EAST LOS ANGELES : Community Center Gets Year Extension

Share

The Door of Hope Community Center, which provides food donations, education and other services, recently got word that it will be able to stay at least another year at the warehouse it has used for six months.

The warehouse at 1250 S. Goodrich Blvd. was donated by East Los Angeles Community Union, a nonprofit developer that has built low-cost housing across the city. Praise Chapel, which has operated Door of Hope for three years, plans to seek grants so it can eventually rent the building.

Door of Hope, operated by volunteers and Pastor Edward Melendez and his wife, Shirley, includes a food bank, addiction recovery programs, computer training classes and youth activities. Before the warehouse space was donated, the center, which began with a food pantry and expanded to other services, was run from the church across the street.

Advertisement

The warehouse will be converted to classrooms and offices with the help of donated building materials and labor. And volunteers hope to begin new services.

“We want to start a youth center,” said volunteer Lydia Cardenas, a Praise Chapel member who started volunteering full time when she was laid off from her job in April. “We’re trying to get pool tables and a Ping-Pong table. We have one that’s falling apart but the kids use it anyway.”

Former dropouts have started taking classes there to earn their high school diplomas. Recently, a class of 10 adults finished a six-month course in computer basics.

The church also hopes to start a program for latch-key children.

Ernest Castro, director of the Northeast Juvenile Justice Center, said he has referred about 50 juveniles to Door of Hope for adult mentors.

His staff has also directed dozens of the juveniles’ families to the food bank and contributed apples and oranges to food baskets that the center puts together during the holidays.

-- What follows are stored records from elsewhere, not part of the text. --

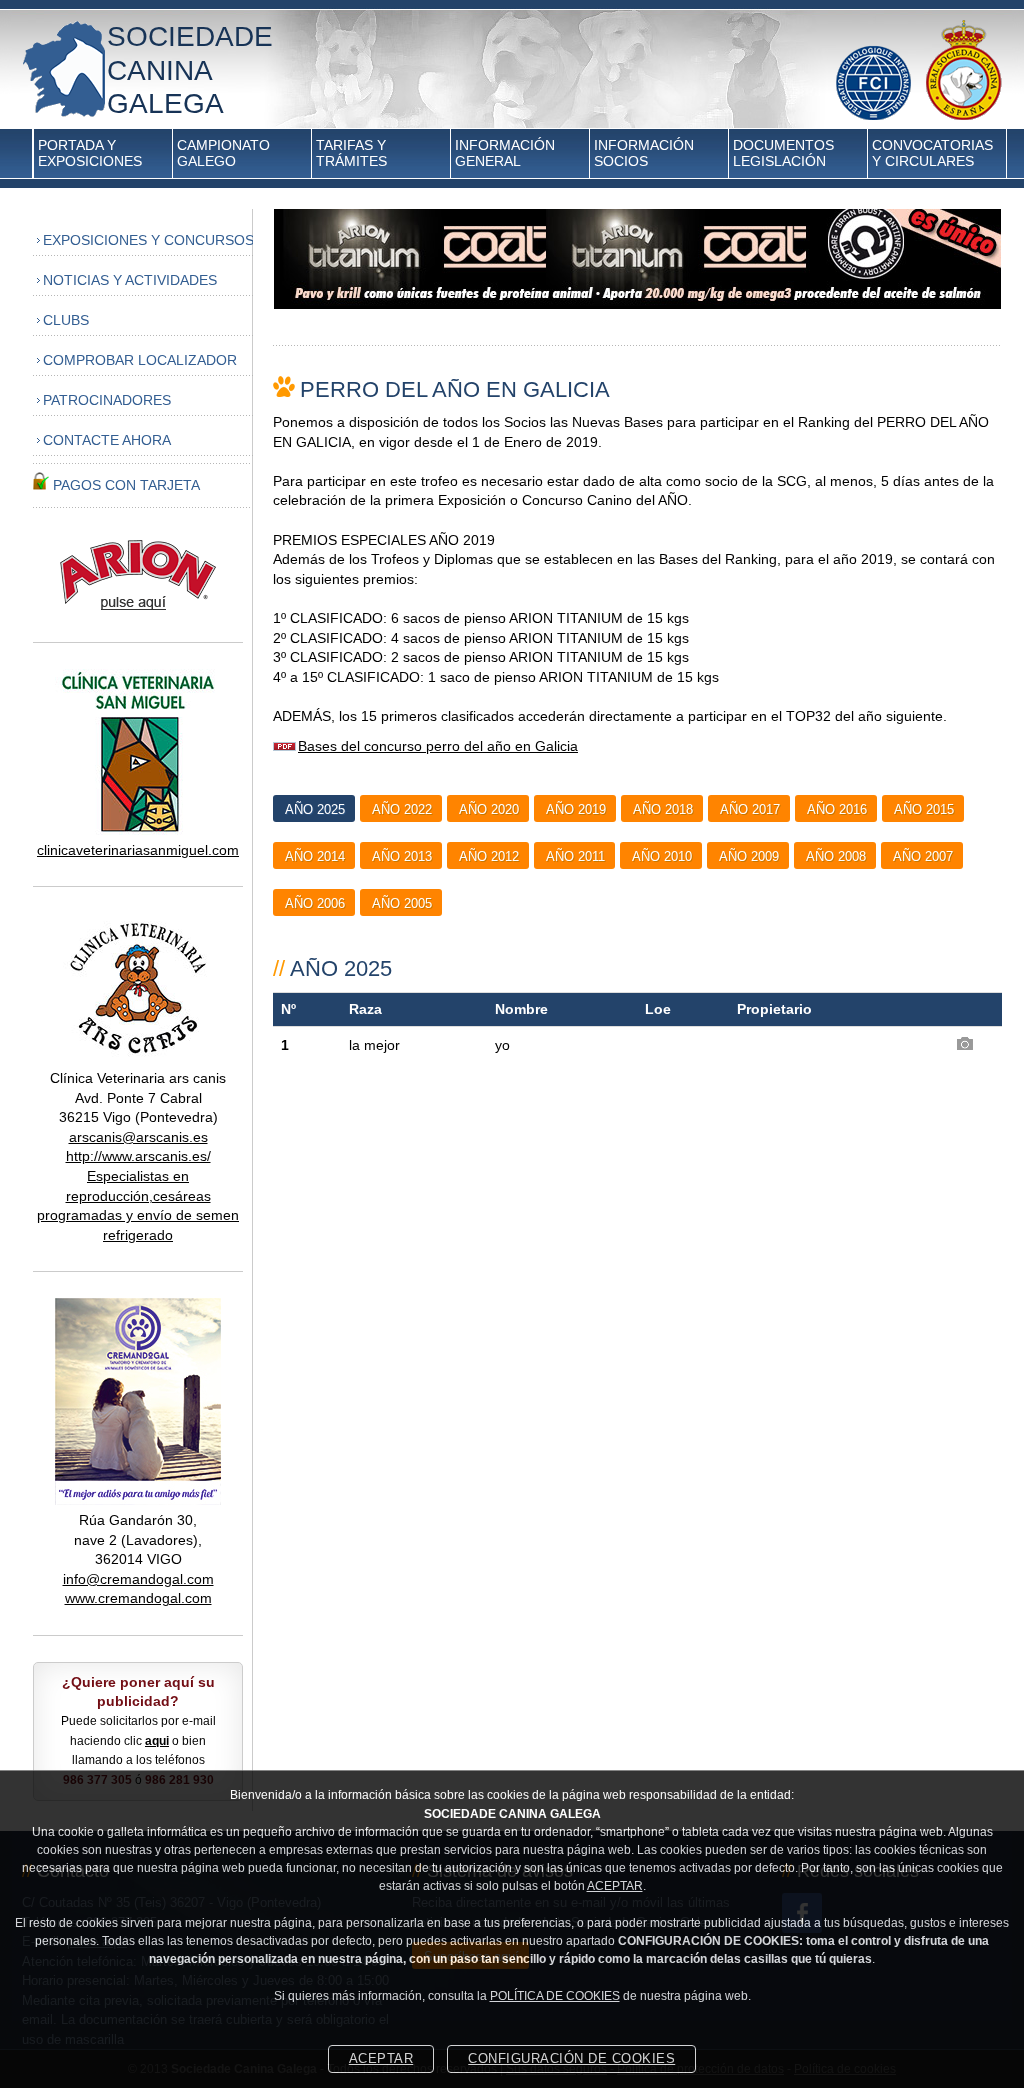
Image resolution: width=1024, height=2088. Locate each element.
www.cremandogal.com (138, 1598)
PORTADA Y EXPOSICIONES (90, 153)
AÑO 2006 (315, 903)
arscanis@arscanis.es (138, 1137)
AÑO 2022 (402, 809)
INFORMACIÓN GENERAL (505, 153)
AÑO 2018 (663, 809)
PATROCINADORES (107, 400)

“We consider them a lead agency in providing a need,” Castro said. “They’re one of the few agencies in the area that provides (those) kind of services to the families. As word got out that they are a real agency, they have grown.”

Advertisement

Although the center has provided a field trip for the youths and plans another in November, it concentrates on what it can show them in their own neighborhood.

“We started at the church with a few cupboards and we tried to show the kids about sharing for the less fortunate,” Cardenas said. “They started bringing in cans at every service and we became overwhelmed.”

The center depends on volunteers, mostly members of the church such as Carmen Surveyor, who teaches the beginning computer class on Monday nights. Surveyor, who designed the curriculum, has seen some success stories, including one woman who was able to keep her job as a result of learning about computers.

“Being able to help them and see them prosper in their own life is gratification for me,” said Surveyor, who recalled that half of the 50 who originally signed up for the course had to first learn how to type. “It’s important that I’m giving back to my area. I like to help the people in my own neighborhood.”